New York Times Unrealistic On Middle East War
Under executive editor Bill Keller, as distinct from Howell Raines, the New York Times all too often is showing these days that it is a liberal newspaper rather than a paper of record. It is not a step forward, since the country needs a leading paper which can be respected as unbiased.
We see an unrealistic liberal bias particularly on the editorial page and the Op-Ed Page where ultra liberal columnists such as Paul Krugman and Bob Herbert continue hammering away, unbalanced by mildly-conservative columnists.
The news columns frequently remain straight forward and often unbiased., though not always.
The divergence is evident this Tuesday morning when the NYT editorializes on the conflict between Israel and Hezbollah, calling frantically for establishment of an international peacekeeping force to separate the contestants amd a cease fire (without so much as mentioning the safe return of the kidnapped Israeli soldiers), while on the front page there's a story saying that no country so far has been willing to commit to a peacekeeping force.
The front page piece, by Elaine Sciolino (who is no fool) and Steven Erlanger, explains the obvious: A peacekeeping force would have to be prepared for heavy fighting, if it were to keep Hezbollah from further attacks against Israel, and, remembering the Hezbollah attacks against American and French forces in Beirut in 1983, no country wants to undertake such a mission.
The New York Times editorial also suggests this morning that Secretary of State Condoleeza Rice go to Damascus in her search for a settlement of the present war.
To what end would she go? There is no prospect that the thug Bashar Assad would help disarm Hezbollah or end the fighting, as long as Syria is not involved in it. Assad, implicated in the murder last year of Lebanese leader Rafik Hariri, is now willing to fight to the last Lebanese to keep its anti-Israeli campaign going. It is assisting in Iranian resupply of Hezbollah. It is an enemy of both Israel and the United States, and there is no reason, barring a switch in their position, that Rice should go to Damascus. Chamberlain went to see Hitler three times in a bid to bring "peace in our time" to Europe. Instead, by yielding to the tyrant, he brought on a war that killed millions. We can no more justify temporizing with Syria and Iran.

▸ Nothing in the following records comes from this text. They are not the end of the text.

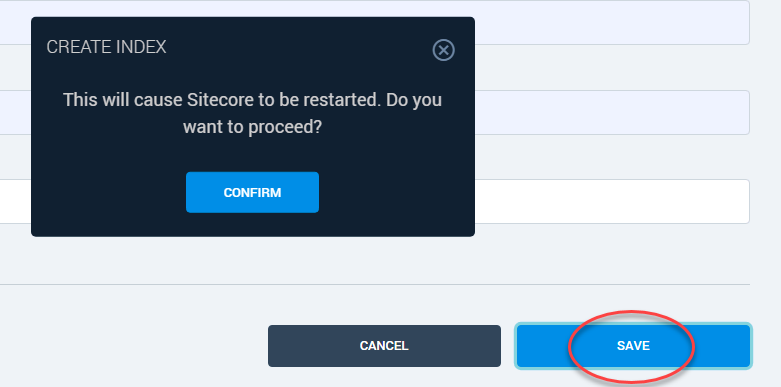Cancel the index form
The height and width of the screenshot is (387, 781).
(x=384, y=346)
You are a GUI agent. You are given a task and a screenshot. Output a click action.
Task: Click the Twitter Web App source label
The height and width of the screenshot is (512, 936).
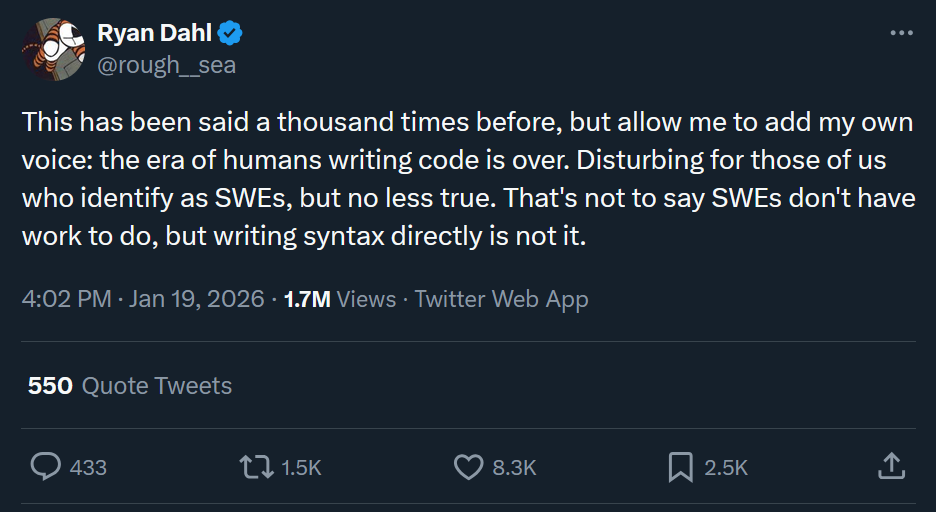click(x=501, y=299)
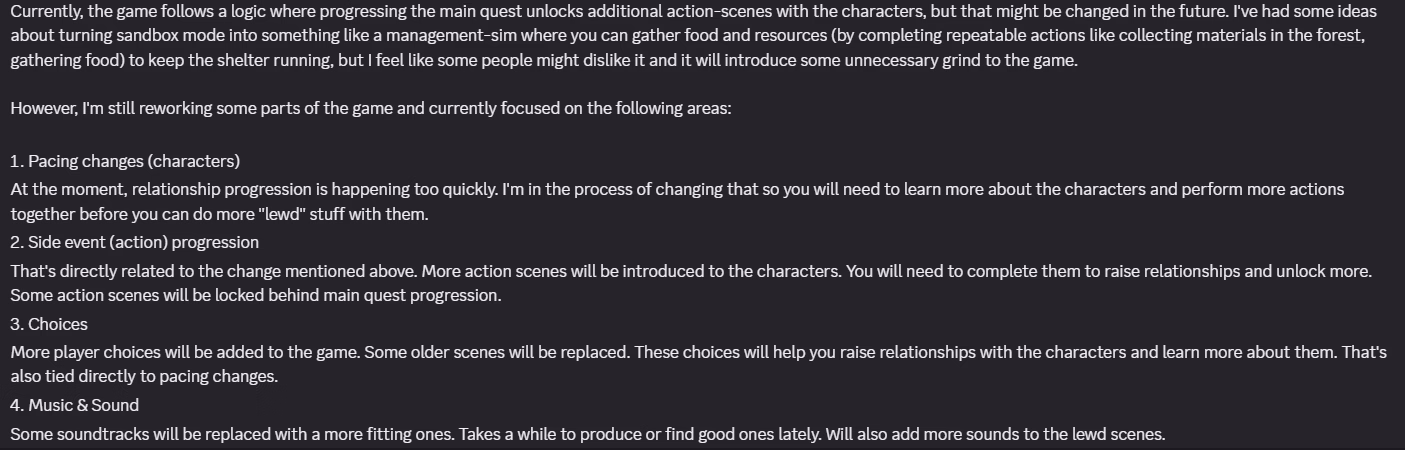1405x450 pixels.
Task: Click the word "Currently" at the paragraph start
Action: [x=46, y=12]
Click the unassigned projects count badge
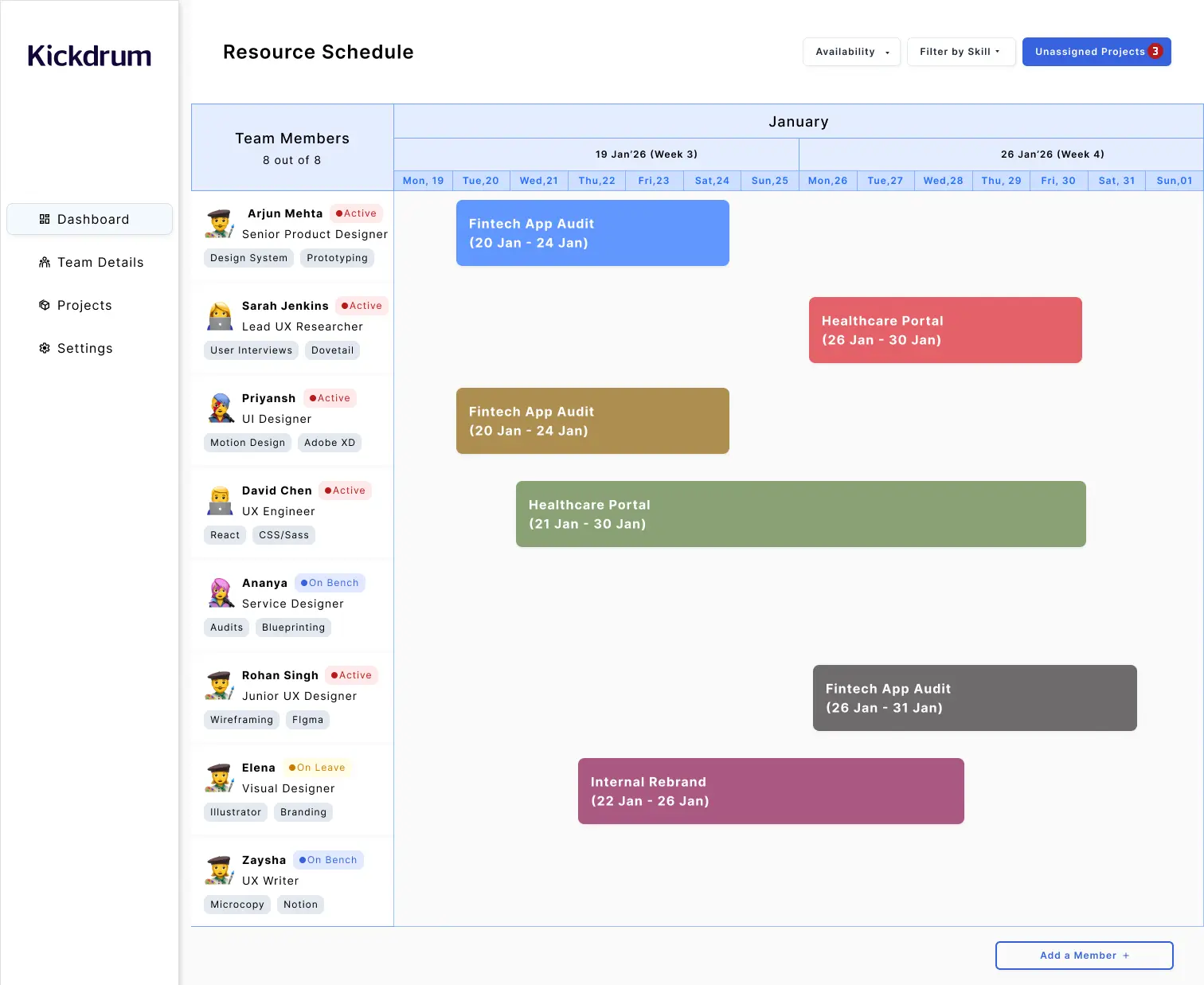 click(x=1155, y=51)
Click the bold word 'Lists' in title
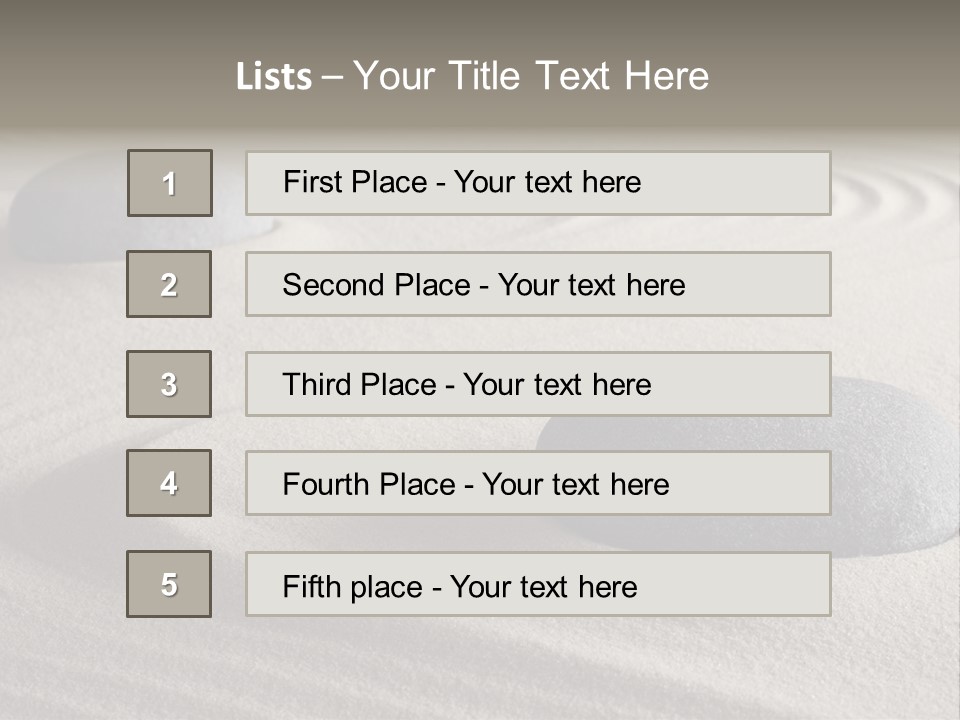The height and width of the screenshot is (720, 960). (x=274, y=77)
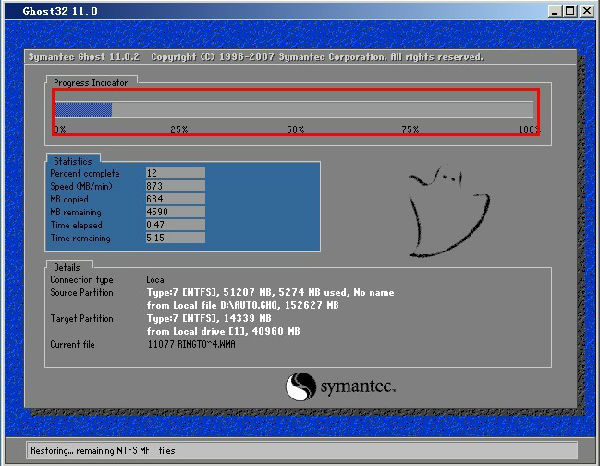Click the MB copied value box
The width and height of the screenshot is (600, 466).
point(175,199)
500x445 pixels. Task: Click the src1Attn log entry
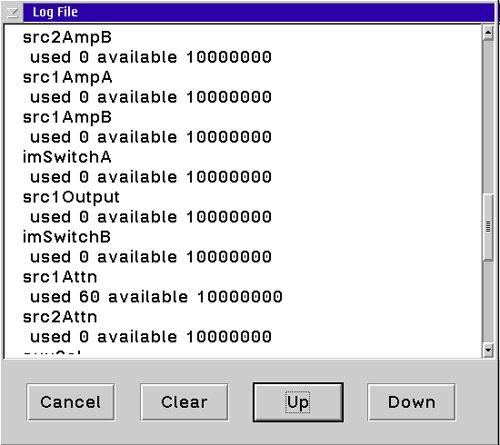click(x=60, y=277)
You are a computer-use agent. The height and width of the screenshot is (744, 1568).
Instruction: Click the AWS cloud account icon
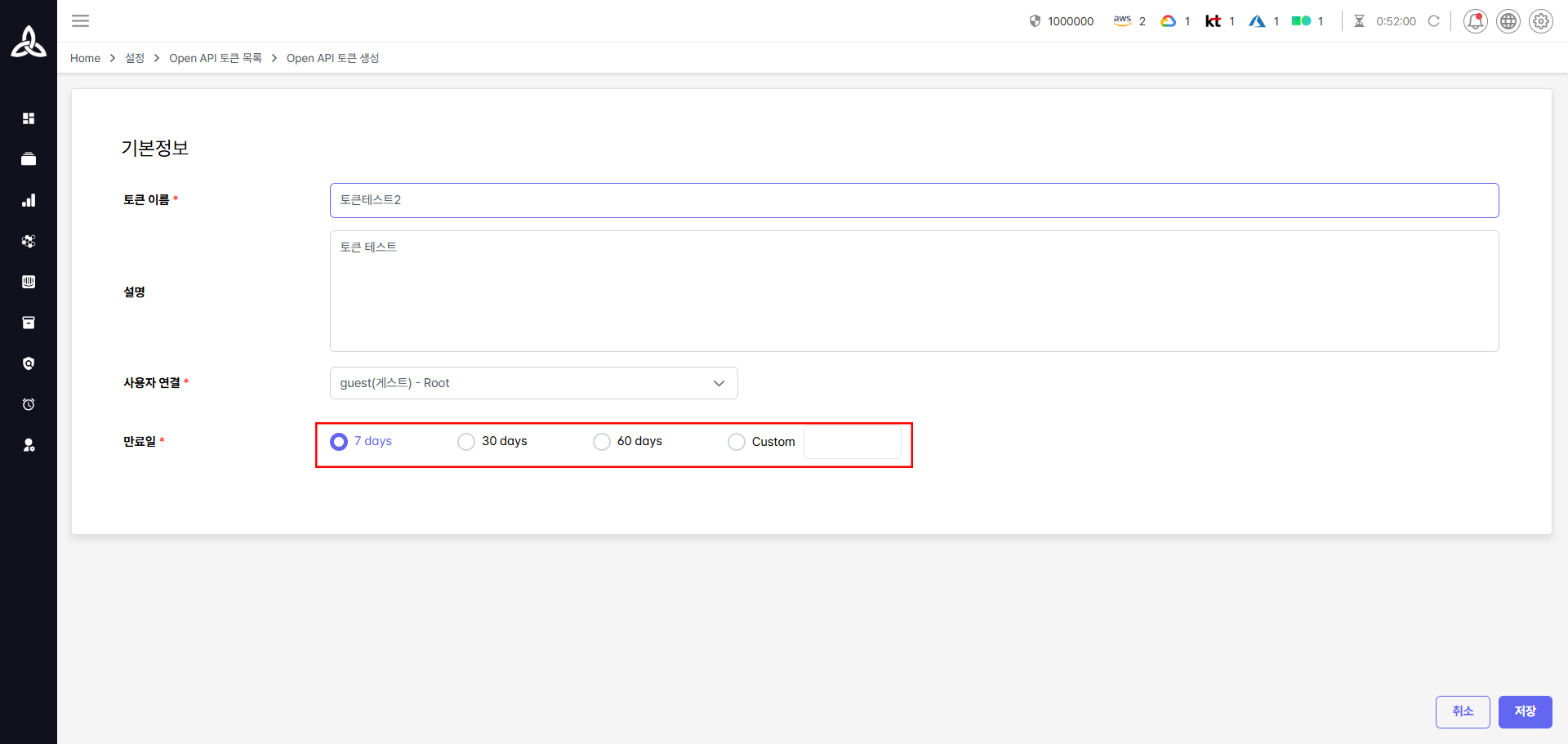[1122, 20]
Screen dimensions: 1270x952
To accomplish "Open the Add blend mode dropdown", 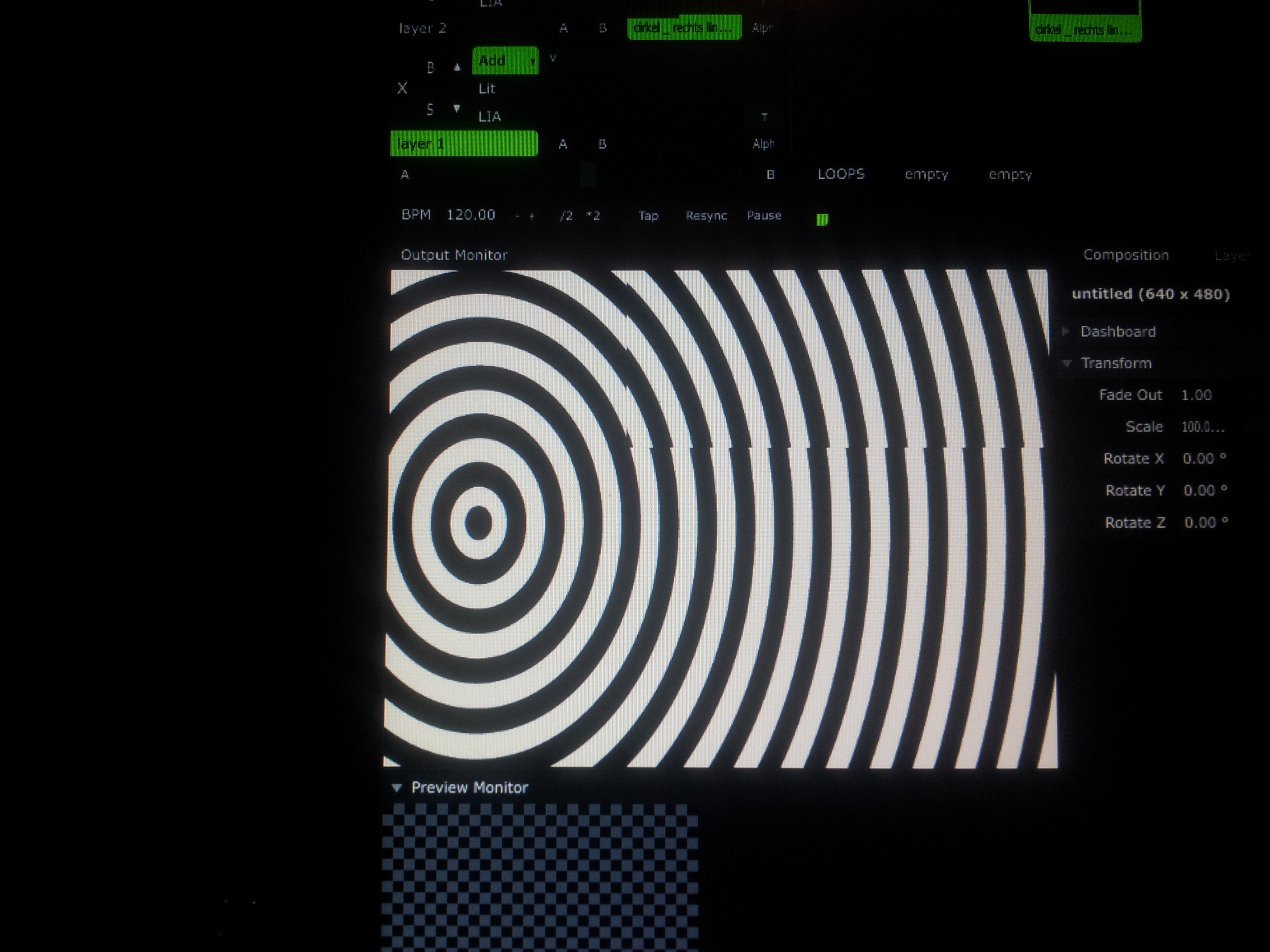I will pyautogui.click(x=505, y=60).
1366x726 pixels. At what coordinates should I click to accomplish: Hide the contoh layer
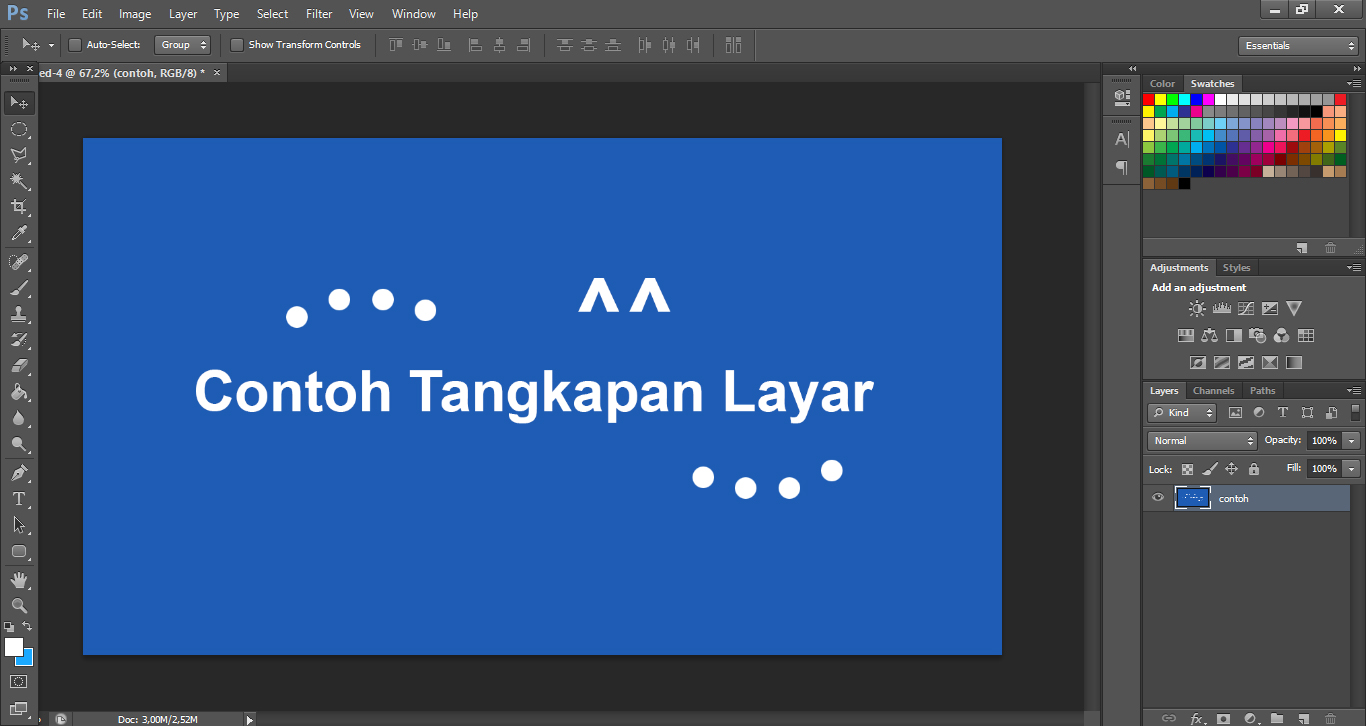coord(1158,497)
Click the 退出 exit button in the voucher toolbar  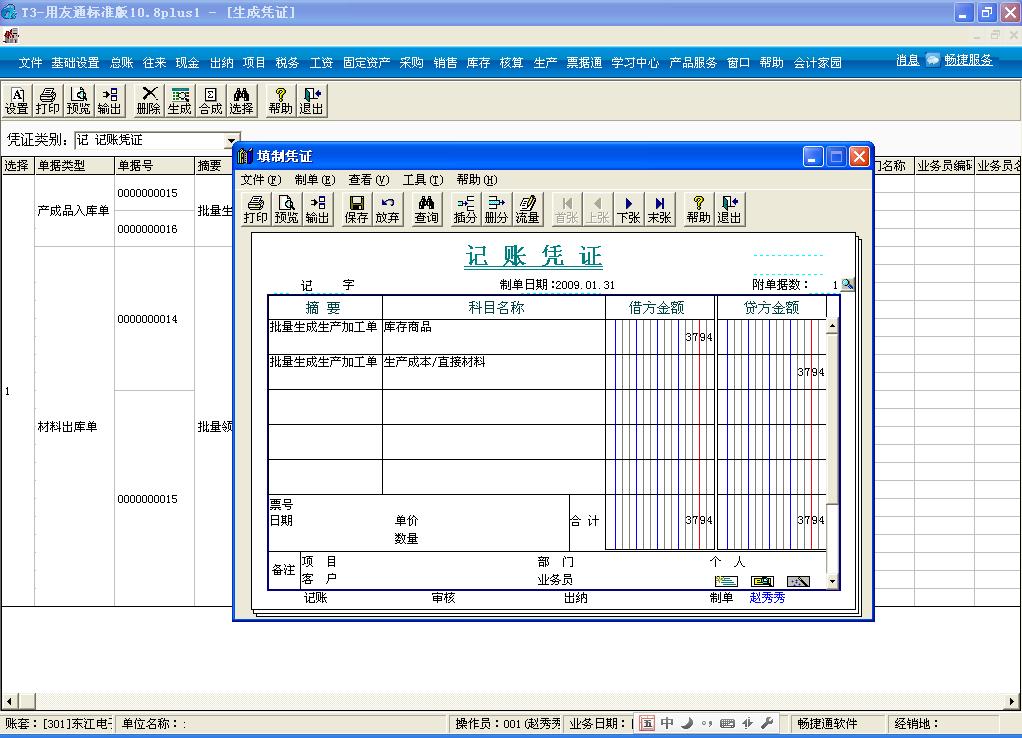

No, contrary to what the New York Times and assorted handwringers at the United Nations and elsewhere say, there is no present prospect of a quick acceptable end to the war, the disarming of Hezbollah and establishment of peace on the Israeli-Lebanon border. Perhaps, there will be in a few weeks when the Israelis finish smashing Hezbollah. Not until much more destruction and killing occurs, may these malevolent forces be discouraged. This is the sad truth the liberals don't want to recognize,
Lebanon, and many Lebanese civilians, are suffering and dying in the war. But we now hear from the Hezbollah leader, Hassan Nasrullah, a man with a reputation for candor, that he notified the Lebanese government of his plan to invade Israel and kidnap its soldiers, before he began that fatal mission. So Lebanon is not so innocent. If you allow a man with bombs into your house, he tells you of his plans to lob them into the house of your neighbor, and then proceeds to do so, you have no right to expect to remain untouched in the reprisal.
It was a mistake for the Crusaders to leave the Holy Land under Muslim assault in the Middle Ages. Barbaric Islam should have been dealt with then. There is no excuse for refusing to deal with it today, when it threatens not only Israel but the whole world. So the war in Israel, Iraq and Afghanistan, for the time being, will have to go on, bitter as it is. Godspeed to those who are fighting these wars.